Problem description: In the entries below, the lines from the one with "فال تاروت تک کارتی (196, 2051)" through the one with "دعای جوشن کبیر (198, 1258)" are to be copied exactly; both ends count.

*** Opening of Records shown ***

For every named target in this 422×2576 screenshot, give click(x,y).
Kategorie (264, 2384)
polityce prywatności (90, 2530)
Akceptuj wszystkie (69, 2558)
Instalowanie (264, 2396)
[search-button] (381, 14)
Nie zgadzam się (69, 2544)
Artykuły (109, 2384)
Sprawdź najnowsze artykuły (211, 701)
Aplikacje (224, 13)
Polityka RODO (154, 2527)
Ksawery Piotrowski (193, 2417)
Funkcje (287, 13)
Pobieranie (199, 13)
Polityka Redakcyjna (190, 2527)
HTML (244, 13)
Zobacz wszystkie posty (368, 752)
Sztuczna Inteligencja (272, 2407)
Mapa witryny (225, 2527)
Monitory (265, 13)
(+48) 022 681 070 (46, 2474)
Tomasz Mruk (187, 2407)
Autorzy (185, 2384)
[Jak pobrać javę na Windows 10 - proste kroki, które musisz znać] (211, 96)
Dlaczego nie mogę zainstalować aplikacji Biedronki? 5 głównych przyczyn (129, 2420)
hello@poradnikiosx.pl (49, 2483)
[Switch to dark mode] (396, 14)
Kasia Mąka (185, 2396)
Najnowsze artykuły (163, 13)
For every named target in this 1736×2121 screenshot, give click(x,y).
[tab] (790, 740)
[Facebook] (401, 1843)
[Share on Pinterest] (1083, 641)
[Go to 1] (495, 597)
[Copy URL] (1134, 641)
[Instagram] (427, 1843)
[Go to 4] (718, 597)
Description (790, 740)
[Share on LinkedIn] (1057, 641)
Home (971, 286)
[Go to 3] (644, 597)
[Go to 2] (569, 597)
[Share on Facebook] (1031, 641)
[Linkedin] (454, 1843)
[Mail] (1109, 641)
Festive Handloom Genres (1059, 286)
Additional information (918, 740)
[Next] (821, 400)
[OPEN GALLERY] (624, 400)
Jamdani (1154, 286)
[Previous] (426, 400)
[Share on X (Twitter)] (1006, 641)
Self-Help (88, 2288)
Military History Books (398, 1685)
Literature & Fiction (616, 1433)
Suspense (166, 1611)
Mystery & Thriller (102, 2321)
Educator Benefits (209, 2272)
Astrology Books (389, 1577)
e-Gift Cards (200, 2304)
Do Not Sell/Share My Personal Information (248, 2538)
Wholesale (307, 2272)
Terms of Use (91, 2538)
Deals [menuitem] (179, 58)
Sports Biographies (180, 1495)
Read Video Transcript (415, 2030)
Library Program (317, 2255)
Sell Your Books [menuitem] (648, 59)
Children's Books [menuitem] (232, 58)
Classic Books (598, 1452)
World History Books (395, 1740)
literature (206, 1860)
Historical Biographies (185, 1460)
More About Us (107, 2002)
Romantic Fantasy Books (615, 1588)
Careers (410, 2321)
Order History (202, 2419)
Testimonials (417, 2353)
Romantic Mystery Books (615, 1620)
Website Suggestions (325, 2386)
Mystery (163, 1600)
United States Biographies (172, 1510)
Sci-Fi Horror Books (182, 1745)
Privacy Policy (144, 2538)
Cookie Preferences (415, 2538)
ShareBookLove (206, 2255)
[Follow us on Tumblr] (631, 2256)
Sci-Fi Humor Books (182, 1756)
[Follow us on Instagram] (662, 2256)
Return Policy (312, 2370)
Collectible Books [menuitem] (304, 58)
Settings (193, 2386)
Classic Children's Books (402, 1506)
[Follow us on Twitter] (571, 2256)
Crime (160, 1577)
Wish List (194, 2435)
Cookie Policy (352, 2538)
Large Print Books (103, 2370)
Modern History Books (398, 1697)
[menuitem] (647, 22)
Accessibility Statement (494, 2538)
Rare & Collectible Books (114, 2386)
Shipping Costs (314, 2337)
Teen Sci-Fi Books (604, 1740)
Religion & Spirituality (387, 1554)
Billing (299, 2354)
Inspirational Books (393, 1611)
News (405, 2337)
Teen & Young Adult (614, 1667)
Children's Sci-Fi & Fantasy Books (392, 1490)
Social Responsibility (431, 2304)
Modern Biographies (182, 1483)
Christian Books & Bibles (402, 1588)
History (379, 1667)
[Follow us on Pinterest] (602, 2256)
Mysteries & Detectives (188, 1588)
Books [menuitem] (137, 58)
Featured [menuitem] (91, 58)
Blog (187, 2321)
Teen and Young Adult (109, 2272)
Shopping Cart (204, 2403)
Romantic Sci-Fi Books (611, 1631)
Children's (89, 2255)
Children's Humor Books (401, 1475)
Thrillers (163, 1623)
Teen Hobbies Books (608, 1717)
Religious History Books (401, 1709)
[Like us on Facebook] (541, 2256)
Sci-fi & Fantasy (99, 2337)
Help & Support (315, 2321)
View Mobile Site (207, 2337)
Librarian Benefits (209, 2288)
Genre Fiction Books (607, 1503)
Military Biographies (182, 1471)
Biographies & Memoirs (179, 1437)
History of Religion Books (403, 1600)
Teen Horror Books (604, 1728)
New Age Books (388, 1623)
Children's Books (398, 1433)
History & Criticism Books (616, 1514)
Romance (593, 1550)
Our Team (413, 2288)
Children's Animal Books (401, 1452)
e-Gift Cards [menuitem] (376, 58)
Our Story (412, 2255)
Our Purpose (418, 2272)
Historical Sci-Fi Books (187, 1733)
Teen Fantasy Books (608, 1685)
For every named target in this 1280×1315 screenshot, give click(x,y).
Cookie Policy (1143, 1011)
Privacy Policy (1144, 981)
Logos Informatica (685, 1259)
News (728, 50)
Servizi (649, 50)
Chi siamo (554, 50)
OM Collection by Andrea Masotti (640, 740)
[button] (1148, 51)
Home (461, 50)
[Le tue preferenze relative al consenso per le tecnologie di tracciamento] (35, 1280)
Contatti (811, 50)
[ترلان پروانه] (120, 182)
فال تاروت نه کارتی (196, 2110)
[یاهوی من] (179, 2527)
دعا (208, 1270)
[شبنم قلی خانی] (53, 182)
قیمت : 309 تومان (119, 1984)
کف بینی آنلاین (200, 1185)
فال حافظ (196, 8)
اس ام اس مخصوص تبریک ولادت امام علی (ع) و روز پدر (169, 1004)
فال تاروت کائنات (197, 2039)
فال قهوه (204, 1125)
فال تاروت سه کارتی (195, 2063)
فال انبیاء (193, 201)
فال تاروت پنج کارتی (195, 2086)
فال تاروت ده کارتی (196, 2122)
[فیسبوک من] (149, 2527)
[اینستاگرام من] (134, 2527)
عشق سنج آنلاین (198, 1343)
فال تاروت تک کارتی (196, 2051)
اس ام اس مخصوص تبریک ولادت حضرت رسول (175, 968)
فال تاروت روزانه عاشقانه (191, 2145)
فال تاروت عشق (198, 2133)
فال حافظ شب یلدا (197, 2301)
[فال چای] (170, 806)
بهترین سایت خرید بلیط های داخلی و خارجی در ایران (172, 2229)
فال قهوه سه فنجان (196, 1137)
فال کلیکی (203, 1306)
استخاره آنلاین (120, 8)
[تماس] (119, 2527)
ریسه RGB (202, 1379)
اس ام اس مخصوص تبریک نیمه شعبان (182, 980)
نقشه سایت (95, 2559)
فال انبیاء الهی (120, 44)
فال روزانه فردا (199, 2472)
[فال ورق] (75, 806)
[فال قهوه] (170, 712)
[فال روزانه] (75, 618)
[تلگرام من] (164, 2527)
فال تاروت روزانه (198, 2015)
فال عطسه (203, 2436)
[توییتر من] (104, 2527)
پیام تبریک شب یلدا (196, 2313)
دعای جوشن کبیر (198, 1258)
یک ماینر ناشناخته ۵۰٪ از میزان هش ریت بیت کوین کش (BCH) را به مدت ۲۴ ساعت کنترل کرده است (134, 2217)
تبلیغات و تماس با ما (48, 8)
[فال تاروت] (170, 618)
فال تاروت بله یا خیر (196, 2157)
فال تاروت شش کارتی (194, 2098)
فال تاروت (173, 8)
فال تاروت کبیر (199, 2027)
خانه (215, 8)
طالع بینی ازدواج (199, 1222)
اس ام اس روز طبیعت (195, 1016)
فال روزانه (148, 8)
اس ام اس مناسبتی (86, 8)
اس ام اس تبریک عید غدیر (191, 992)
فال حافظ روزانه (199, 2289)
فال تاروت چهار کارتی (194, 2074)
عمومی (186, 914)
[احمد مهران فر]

*** Close of Records shown ***

Answer space:
فال تاروت تک کارتی (196, 2051)
اس ام اس مخصوص تبریک ولادت حضرت رسول (175, 968)
فال تاروت روزانه عاشقانه (191, 2145)
فال تاروت عشق (198, 2133)
فال حافظ شب یلدا (197, 2301)
[فال چای] (170, 806)
بهترین سایت خرید بلیط های داخلی و خارجی در ایران (172, 2229)
فال قهوه سه فنجان (196, 1137)
فال کلیکی (203, 1306)
استخاره آنلاین (120, 8)
[تماس] (119, 2527)
ریسه RGB (202, 1379)
اس ام اس مخصوص تبریک نیمه شعبان (182, 980)
نقشه سایت (95, 2559)
فال انبیاء الهی (120, 44)
فال روزانه فردا (199, 2472)
[فال ورق] (75, 806)
[فال قهوه] (170, 712)
[فال روزانه] (75, 618)
[تلگرام من] (164, 2527)
فال تاروت روزانه (198, 2015)
فال عطسه (203, 2436)
[توییتر من] (104, 2527)
پیام تبریک شب یلدا (196, 2313)
دعای جوشن کبیر (198, 1258)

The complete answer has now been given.